→ Exercise objective
Beginning with the line that contains "Task: Open the report properties icon", retype the entries below exactly, ending with the line that contains "Given: Select the 2009 year label on the axis". Leave out any pictures.

Dataset entries

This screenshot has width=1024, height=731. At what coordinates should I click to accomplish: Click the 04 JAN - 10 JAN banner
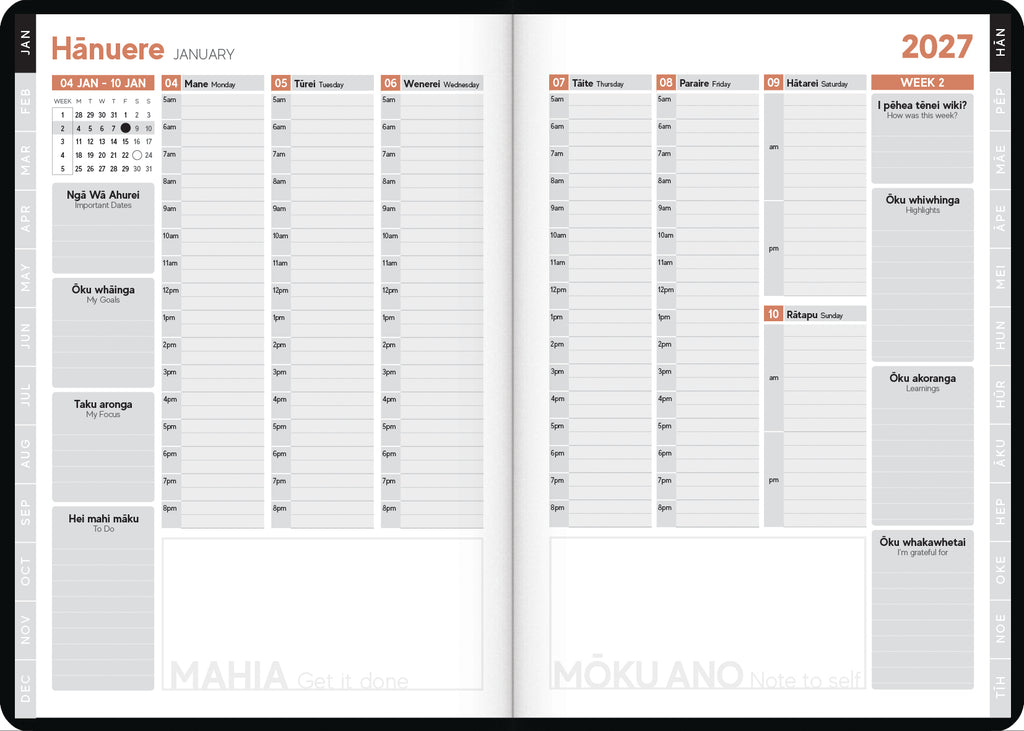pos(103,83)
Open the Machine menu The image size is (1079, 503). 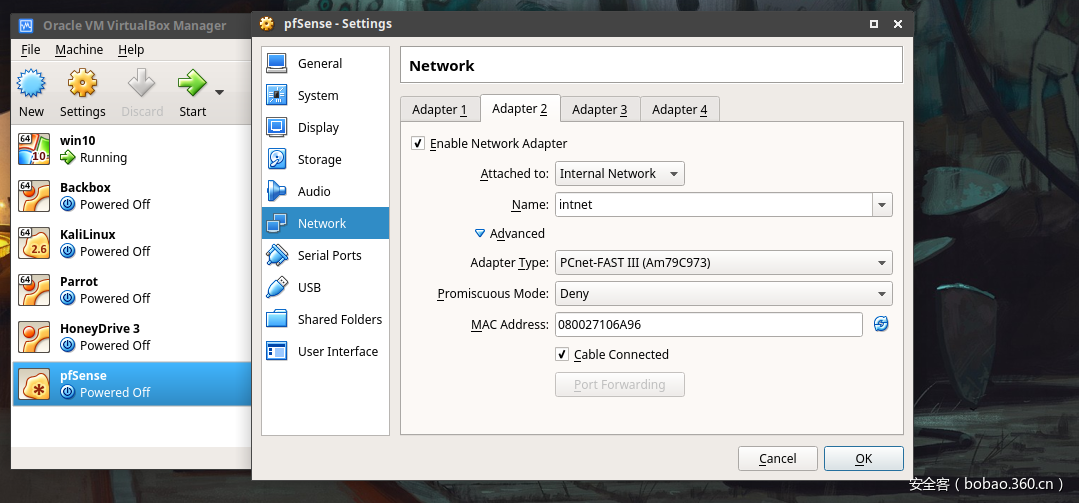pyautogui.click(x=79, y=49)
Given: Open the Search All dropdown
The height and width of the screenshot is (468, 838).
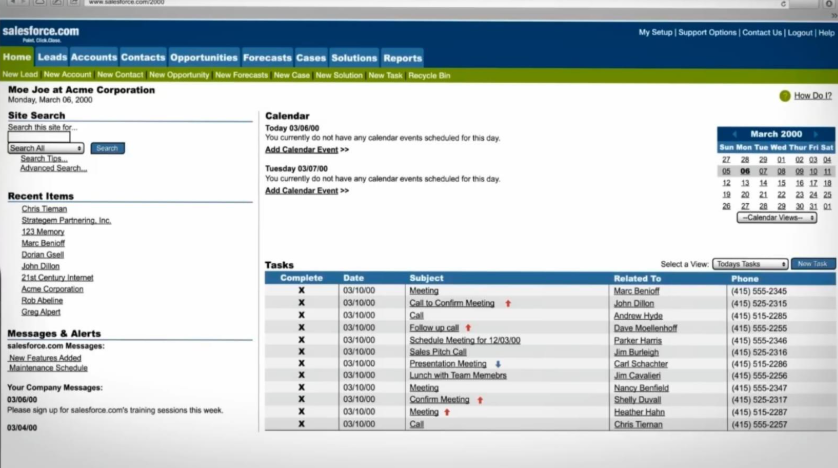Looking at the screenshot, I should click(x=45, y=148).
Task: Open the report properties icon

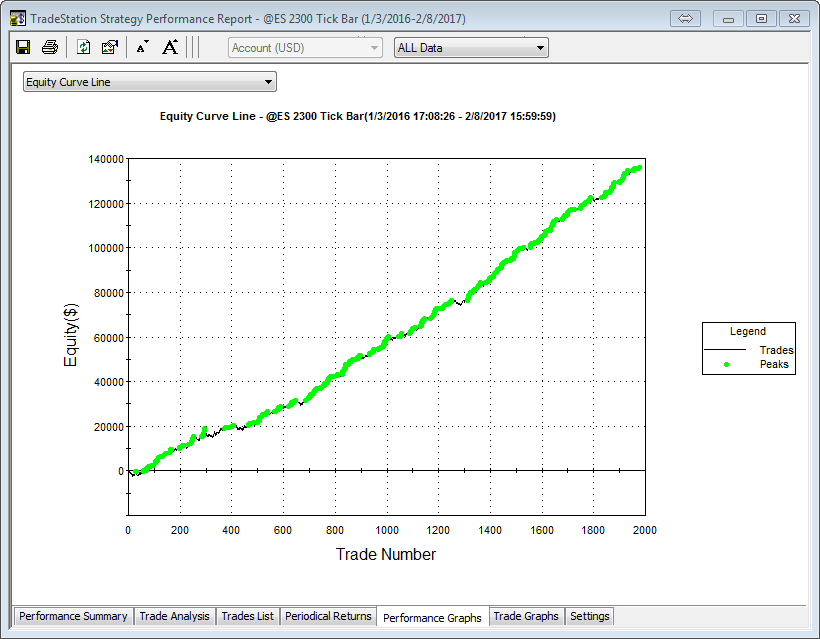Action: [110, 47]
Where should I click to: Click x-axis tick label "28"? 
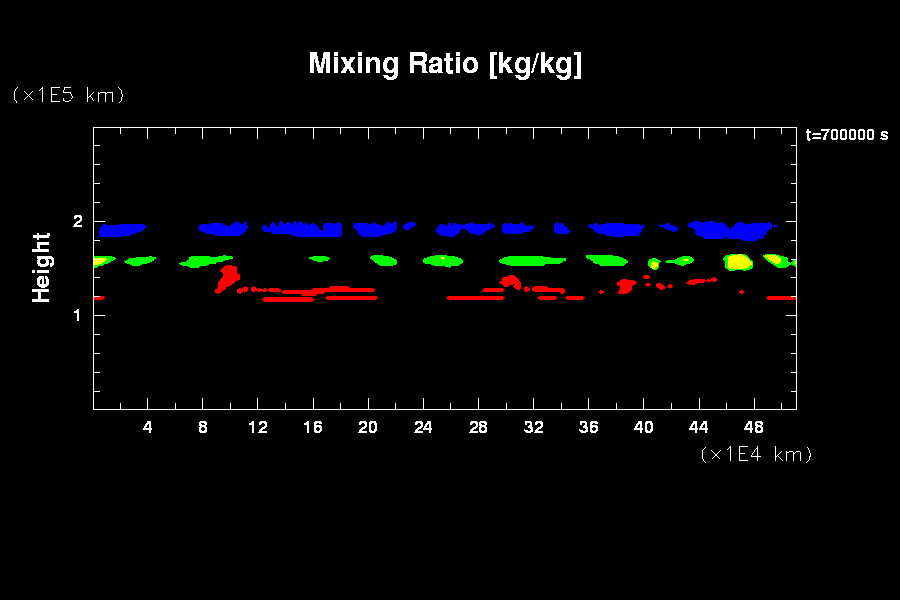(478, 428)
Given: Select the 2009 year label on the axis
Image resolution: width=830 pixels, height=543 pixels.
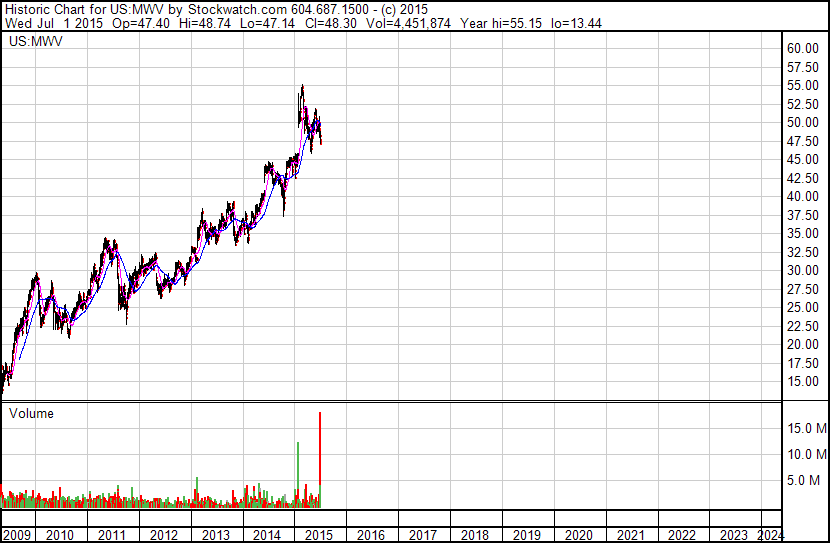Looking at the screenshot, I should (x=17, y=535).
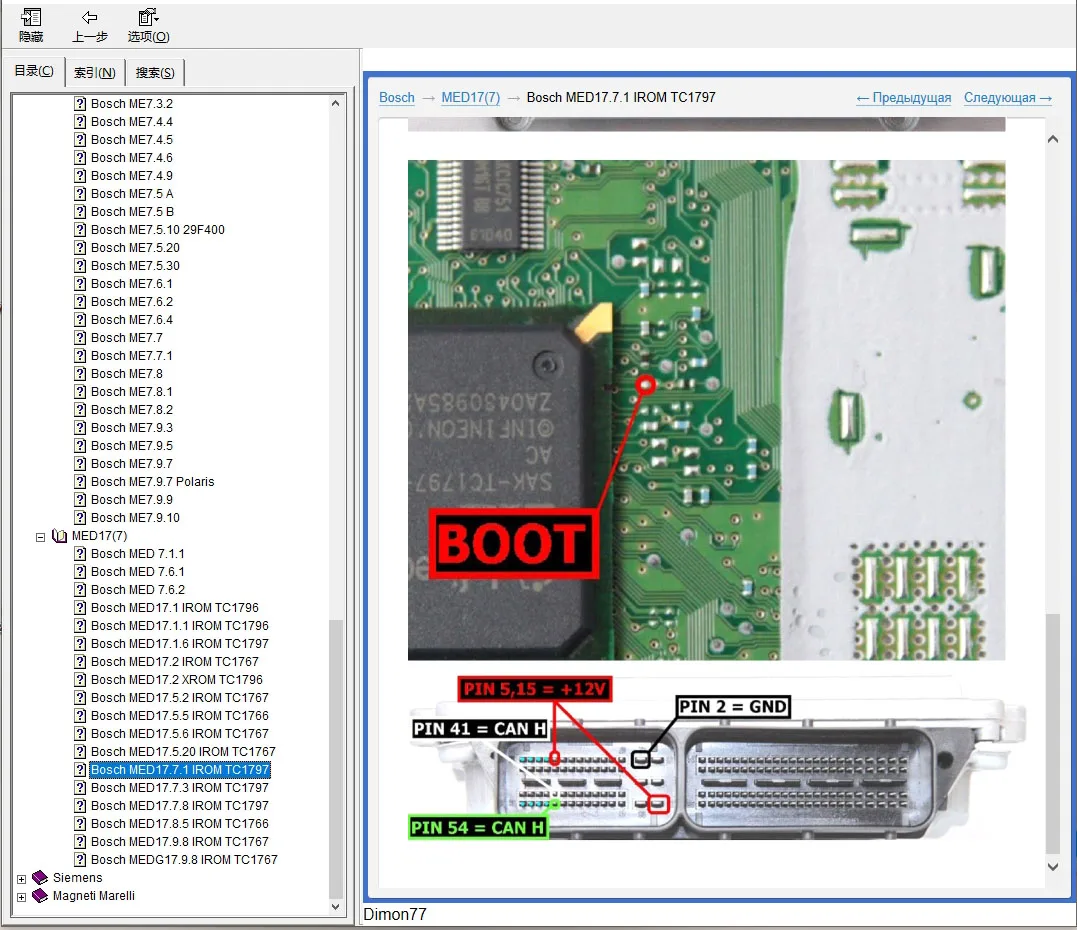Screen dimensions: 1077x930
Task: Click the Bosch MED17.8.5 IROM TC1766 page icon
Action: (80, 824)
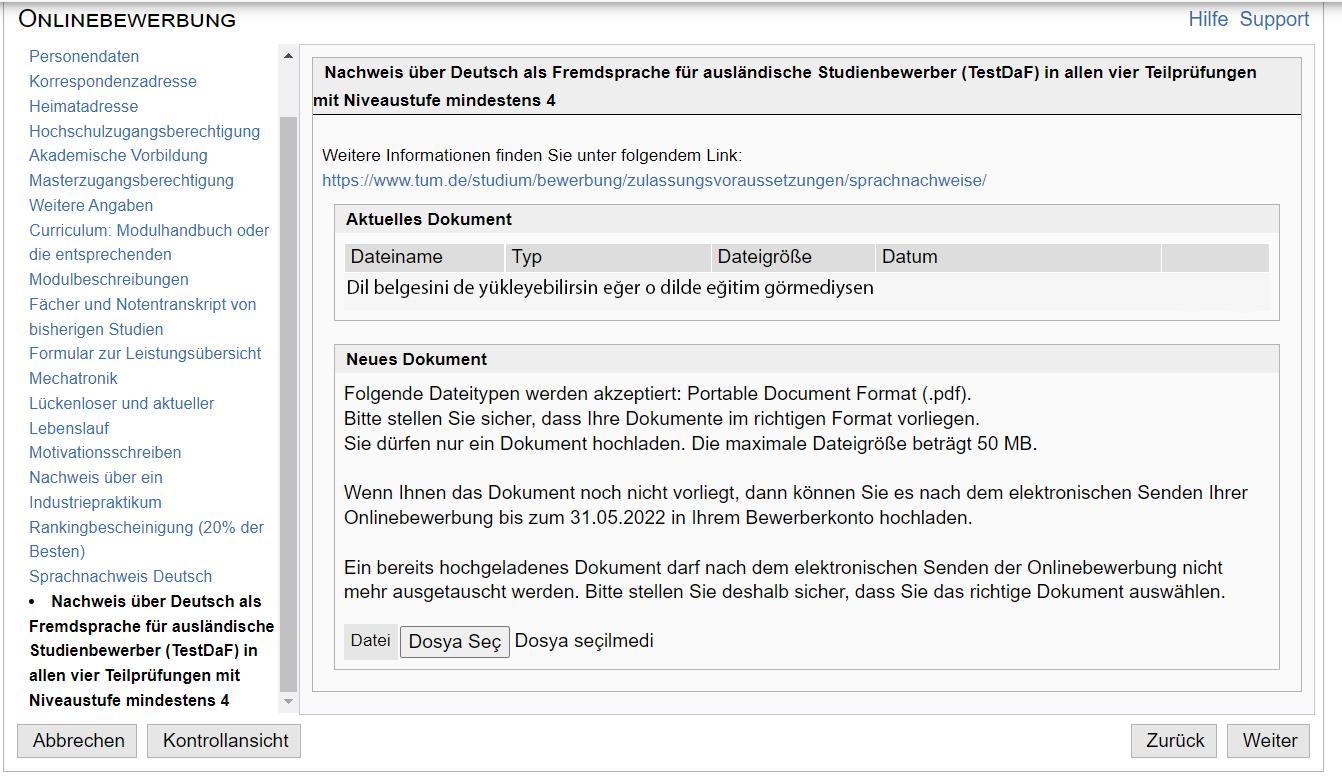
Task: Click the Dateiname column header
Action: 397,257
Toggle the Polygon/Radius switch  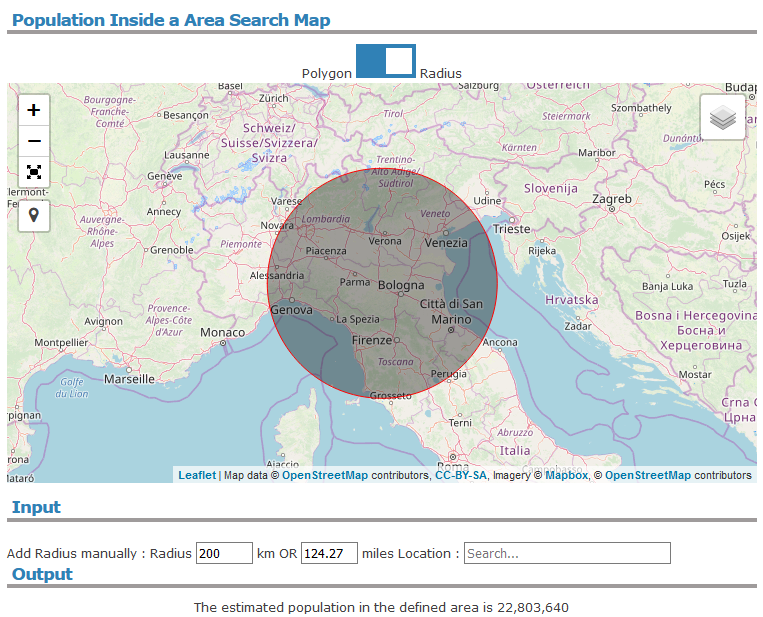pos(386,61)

→ Result of the task
Task: Open the report properties icon

Action: [110, 47]
Where should I click to: Click x-axis tick label "28"? 
(478, 428)
Given: Select the 2009 year label on the axis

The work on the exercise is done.